The building constructed in 1871 was razed thirty years later to give way to the grade school building on East King Street, converted into Community Center in 1963. The new building was constructed by John Eline, who was The Builder in those days, at a cost of $10,000 and boasted a hot water furnace and spacious rooms and halls. It was first occupied December 1, 1901. The first class was graduated from Littlestown High School, May 1, 1902. W.A. Burgoon was the first high school principal. Three years later L.H.S. was recognized as a second class school with a three-year course by the state. In 1915 the school had grown so that it necessitated an addition to the building and in 1916 it was recognized as a first class school.

To trace the growth – in 1901 there was a faculty of one and a student body of 17; in 1912 there was a faculty of six and a student body of 134.

On January 7, 1932, it was decided to construct a new building as a result of the congestion being experienced on East King Street, and this was to be located on a site north of the playground on Maple Avenue, at that time Long Alley.
○ ○ ○ ○
**Task description**
Continue the account of the Littlestown school buildings from its last sentence, about the January 7, 1932 decision to build on Maple Avenue.

**Exercise data**
○ ○ ○ ○
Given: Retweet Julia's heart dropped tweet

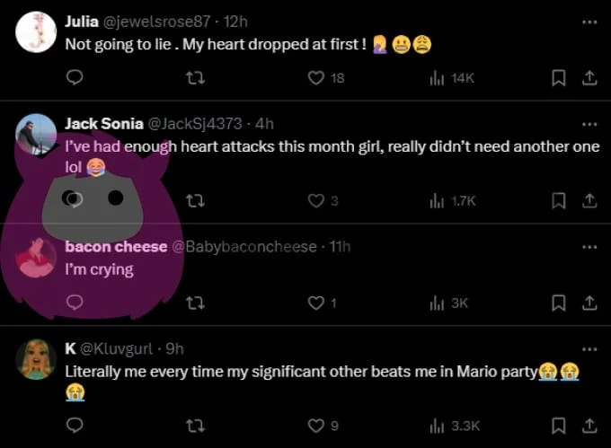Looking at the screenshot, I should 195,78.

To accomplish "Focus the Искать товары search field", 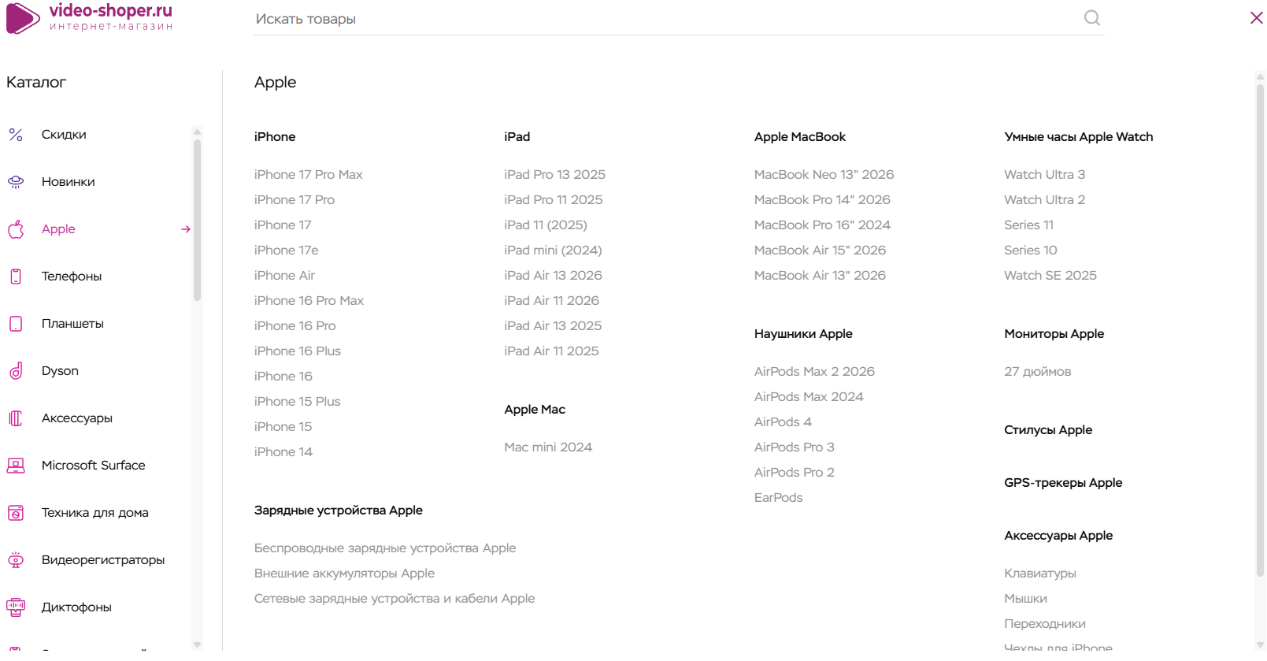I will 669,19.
○ ○ ○ ○
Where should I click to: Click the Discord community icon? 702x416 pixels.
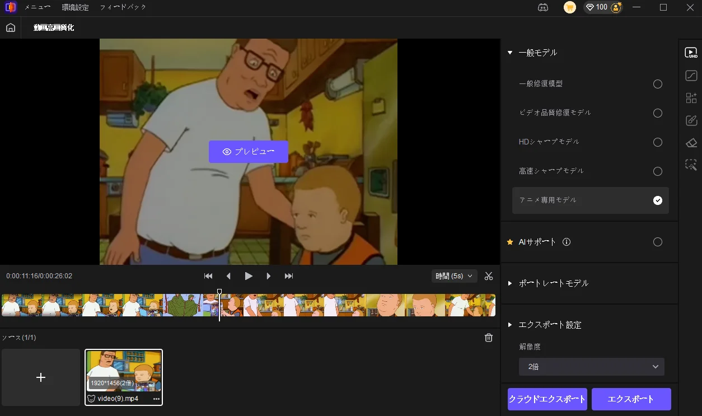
○ ○ ○ ○
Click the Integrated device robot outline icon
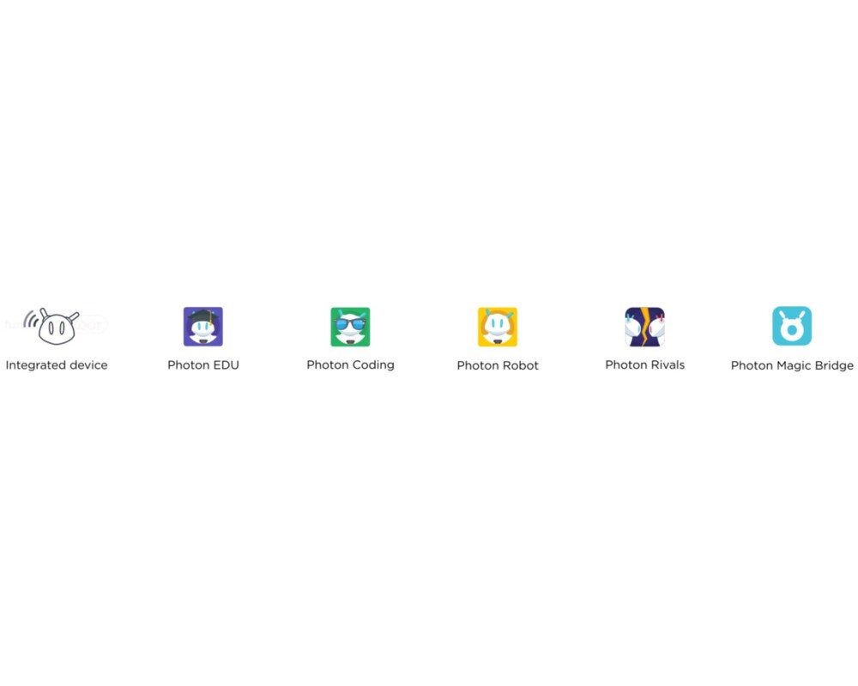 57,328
○ ○ ○ ○
**Result**
Bids were received April 14 and contracts awarded amounting to approximately $50,000 on May 13. The architect was Bernard Starr, an alumnus of the school, class of 1911, and the building was completed in time for the class of 1933 to hold their Commence exercises. William Eline was the contractor, son of the man who built the East King Street School; Stanley B. Stover did the electrical work and B.F. Redding the Plumbing.

The Board of Education consisted of Dr. Harry S. Crouse, Samuel E. Renneer, John A. Mayers, Emory H. Snyder, and Henry S. Stover. The High School Faculty included Paul E. King, principal; Lloyd L. Stavely, Harold R. Shriver, Golda O. Hook, Josephine Stetser and Kathryn Snyder.

In 1938, the school added two new departments to its curriculum, Industrial Arts and Home Economics. In 1944, Littlestown High School had medical service for the first time with Mrs. Brenda Badders Walker as school Nurse.

Jointure....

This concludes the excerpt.